##### Supplied text

The average cost of living in the Czech Republic ranges from USD$350 to USD$750 per month, including meals, accommodation, public transport and discounted entertainment (student cards come with a lot of cost-saving perks). For more information, the Czech National Agency for International Education and Research has an easy-to-navigate website to help you plan.


With a mild Mediterranean climate, fascinating historical sites, gorgeous beaches and delicious affordable food, Greece has long been popular with tourists. Now the country is trying to revive its academic culture with the Study in Greece (SiG) program, which aligns university courses with international standards and has increased multilingual offerings. Public universities offer free education to students from EU/EEA member countries, while non-EU students can access cheap study abroad options in a range of disciplines. There’s only one catch: Greece requires its applicants to be proficient in the Greek language to enroll in its universities. Students who do not hold a language certificate will not be able to enroll; fortunately, however, Greek classes are held regularly.

The application portal for international students is only open for one week in July (results come out in August) so preparing all your documentation in advance is essential. Once you're accepted at a university, you can apply for a student visa through the Ministry of Foreign Affairs.

Greece’s 24 public universities are located throughout the country and the cost of living will vary depending on where you study. Student dorms are not always available, especially outside of the larger cities, but the Study in Greece website offers a good breakdown of options and costs. If you are looking for scholarships, IKY, the Greek State Scholarship Foundation, gives a good rundown of some options.

##########
##### Records shown

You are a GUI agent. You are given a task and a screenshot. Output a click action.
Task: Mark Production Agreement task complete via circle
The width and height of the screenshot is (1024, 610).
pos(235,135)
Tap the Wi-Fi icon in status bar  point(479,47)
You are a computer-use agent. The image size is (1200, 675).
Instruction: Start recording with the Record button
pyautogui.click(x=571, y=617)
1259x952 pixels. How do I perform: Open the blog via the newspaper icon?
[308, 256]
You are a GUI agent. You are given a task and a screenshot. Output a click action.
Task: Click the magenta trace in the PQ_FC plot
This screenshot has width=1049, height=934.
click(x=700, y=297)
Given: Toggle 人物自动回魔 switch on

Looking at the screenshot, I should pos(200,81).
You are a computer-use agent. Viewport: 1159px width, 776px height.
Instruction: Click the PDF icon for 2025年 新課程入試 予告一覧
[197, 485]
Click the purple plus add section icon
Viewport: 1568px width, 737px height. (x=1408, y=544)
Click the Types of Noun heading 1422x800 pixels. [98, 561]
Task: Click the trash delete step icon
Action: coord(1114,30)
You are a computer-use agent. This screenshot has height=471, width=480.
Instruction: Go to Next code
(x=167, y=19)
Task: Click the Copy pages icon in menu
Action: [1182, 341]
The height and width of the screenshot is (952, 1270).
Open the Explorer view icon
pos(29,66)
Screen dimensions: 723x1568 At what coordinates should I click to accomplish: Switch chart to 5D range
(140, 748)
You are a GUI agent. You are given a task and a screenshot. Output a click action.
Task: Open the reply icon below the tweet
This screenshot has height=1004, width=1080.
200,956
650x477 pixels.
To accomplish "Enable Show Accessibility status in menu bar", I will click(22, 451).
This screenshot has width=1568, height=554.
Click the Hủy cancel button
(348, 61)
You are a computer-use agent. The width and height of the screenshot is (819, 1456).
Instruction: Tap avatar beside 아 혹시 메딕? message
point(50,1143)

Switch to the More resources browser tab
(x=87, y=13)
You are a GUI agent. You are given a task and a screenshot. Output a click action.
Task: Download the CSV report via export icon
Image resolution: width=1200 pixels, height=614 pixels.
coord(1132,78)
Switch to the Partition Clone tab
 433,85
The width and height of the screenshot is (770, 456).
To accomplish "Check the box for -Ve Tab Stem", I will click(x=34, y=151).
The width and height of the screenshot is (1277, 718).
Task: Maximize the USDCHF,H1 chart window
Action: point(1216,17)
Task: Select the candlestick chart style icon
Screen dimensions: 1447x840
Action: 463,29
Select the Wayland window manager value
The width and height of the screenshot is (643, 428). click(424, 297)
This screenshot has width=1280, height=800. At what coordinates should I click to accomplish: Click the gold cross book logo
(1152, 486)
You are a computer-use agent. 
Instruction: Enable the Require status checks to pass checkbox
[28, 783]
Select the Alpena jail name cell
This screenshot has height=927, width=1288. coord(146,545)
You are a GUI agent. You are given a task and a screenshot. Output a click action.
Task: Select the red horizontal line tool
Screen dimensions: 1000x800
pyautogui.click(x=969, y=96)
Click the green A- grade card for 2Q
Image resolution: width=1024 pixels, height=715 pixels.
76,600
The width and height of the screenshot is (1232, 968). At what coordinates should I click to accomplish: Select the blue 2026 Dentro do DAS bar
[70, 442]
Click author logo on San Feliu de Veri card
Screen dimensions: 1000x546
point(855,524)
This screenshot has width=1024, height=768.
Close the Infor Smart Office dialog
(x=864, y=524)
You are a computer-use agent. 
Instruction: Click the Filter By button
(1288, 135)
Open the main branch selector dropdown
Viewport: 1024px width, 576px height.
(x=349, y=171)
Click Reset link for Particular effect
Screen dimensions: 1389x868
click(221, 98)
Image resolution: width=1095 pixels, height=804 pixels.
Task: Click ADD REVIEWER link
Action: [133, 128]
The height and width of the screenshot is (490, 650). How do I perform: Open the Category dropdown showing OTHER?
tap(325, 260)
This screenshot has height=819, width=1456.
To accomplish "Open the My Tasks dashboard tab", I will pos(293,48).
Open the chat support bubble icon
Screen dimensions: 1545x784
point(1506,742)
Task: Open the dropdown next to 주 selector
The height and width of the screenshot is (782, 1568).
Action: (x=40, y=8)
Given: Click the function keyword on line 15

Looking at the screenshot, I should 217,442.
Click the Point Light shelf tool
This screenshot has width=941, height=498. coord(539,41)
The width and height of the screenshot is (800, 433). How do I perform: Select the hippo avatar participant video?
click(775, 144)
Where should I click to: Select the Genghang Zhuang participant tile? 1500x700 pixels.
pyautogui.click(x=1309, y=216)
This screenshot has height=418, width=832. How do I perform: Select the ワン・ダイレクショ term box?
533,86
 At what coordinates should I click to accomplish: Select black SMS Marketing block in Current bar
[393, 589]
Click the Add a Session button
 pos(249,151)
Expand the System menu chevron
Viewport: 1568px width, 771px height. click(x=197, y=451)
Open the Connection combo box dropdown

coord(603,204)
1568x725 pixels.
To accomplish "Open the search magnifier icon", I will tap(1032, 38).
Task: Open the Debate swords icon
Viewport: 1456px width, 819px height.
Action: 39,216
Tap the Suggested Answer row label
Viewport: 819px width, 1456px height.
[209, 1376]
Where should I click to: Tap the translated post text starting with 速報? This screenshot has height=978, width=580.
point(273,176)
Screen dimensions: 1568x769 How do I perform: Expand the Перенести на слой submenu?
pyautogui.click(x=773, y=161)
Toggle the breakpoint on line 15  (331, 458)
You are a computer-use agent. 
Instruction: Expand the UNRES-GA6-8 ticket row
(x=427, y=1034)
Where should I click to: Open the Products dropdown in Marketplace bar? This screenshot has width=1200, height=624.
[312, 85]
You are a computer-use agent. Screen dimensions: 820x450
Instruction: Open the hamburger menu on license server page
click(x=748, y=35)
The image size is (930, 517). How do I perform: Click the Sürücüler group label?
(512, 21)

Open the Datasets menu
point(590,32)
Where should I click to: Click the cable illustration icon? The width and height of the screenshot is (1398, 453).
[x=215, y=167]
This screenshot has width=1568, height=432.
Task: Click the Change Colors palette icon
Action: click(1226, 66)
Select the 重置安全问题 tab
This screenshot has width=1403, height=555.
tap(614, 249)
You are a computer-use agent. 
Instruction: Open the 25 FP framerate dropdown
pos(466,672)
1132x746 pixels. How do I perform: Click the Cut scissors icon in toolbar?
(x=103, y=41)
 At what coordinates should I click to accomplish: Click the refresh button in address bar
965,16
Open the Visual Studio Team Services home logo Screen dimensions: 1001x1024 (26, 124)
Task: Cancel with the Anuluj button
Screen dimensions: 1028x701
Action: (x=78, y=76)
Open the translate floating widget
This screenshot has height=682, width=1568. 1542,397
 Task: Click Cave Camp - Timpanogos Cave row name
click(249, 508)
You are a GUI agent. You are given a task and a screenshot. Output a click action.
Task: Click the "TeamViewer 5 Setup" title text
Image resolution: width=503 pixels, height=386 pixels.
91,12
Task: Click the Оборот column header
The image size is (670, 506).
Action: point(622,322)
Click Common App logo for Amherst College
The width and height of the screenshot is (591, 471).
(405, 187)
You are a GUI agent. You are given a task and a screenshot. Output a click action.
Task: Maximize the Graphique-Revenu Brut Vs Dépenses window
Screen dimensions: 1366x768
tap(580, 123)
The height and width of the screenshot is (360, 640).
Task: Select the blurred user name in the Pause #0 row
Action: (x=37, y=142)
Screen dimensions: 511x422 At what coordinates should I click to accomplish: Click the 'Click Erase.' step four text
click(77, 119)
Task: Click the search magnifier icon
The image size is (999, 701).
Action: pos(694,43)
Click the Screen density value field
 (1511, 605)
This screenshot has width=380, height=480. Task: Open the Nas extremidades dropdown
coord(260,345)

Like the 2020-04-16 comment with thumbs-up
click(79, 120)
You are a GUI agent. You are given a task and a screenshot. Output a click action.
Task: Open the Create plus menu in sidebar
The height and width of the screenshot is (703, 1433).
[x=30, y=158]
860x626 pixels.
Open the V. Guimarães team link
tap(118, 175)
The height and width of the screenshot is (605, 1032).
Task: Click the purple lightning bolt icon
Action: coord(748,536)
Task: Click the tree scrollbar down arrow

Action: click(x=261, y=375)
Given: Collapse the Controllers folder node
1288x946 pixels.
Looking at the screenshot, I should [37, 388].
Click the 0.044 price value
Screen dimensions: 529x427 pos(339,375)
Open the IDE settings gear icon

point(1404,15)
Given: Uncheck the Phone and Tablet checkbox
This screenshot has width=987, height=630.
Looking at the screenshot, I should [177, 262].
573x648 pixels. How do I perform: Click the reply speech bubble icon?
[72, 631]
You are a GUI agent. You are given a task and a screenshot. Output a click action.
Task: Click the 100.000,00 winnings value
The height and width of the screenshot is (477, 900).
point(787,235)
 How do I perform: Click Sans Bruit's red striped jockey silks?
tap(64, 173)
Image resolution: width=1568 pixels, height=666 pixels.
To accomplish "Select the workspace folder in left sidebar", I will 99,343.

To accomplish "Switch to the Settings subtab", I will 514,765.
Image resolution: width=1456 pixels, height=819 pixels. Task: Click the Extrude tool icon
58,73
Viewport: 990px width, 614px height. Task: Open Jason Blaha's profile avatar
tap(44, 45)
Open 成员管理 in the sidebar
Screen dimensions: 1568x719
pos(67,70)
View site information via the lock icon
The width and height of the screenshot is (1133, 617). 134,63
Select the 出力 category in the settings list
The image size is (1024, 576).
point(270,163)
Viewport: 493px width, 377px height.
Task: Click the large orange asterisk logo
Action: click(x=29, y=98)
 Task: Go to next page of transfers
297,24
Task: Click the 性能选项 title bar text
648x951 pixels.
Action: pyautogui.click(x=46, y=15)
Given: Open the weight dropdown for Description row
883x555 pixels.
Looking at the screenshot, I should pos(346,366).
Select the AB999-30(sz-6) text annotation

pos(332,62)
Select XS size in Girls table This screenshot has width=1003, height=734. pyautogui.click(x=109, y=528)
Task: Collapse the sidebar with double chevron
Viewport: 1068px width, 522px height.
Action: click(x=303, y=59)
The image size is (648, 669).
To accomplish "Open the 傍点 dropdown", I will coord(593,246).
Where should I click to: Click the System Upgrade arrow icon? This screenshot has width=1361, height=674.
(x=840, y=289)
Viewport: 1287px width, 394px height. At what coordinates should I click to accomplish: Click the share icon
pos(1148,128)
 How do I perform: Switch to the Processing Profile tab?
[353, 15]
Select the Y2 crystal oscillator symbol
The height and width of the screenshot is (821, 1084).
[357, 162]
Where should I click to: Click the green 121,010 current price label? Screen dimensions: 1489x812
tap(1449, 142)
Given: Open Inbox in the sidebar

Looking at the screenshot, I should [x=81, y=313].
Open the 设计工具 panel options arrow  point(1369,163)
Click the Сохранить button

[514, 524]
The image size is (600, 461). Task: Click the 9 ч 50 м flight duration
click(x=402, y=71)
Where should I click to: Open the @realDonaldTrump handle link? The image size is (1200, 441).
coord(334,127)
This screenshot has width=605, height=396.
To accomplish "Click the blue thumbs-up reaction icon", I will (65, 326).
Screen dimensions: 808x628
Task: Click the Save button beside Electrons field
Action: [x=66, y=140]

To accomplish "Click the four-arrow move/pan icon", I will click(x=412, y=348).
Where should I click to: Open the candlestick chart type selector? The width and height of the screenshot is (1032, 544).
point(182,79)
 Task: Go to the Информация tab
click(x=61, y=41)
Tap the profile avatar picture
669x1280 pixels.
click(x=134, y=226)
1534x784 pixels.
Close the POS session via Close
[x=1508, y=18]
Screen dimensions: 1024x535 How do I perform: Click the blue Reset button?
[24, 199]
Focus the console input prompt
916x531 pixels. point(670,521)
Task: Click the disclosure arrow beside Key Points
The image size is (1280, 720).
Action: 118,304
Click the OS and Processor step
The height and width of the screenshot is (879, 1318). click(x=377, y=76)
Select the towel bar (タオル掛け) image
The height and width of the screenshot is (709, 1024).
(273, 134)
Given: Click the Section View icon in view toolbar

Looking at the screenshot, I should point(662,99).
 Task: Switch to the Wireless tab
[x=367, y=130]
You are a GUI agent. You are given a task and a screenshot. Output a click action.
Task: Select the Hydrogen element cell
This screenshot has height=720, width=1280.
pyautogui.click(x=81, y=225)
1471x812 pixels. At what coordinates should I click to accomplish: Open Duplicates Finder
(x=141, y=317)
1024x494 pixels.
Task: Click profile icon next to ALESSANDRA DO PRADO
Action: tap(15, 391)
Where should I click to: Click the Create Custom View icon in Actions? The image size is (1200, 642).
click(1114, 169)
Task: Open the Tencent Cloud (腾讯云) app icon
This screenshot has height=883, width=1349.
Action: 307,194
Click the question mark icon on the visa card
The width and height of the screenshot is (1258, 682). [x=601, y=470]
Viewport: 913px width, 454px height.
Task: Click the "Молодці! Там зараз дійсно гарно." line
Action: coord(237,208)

##########

Rewrite the text about studying in the Czech Republic and Greece starting at "The average cost" and ending at "help you plan.", and put "public transit" in place of "public transport". These entries were taken from a separate source.

• [Finished exercise]:
The average cost of living in the Czech Republic ranges from USD$350 to USD$750 per month, including meals, accommodation, public transit and discounted entertainment (student cards come with a lot of cost-saving perks). For more information, the Czech National Agency for International Education and Research has an easy-to-navigate website to help you plan.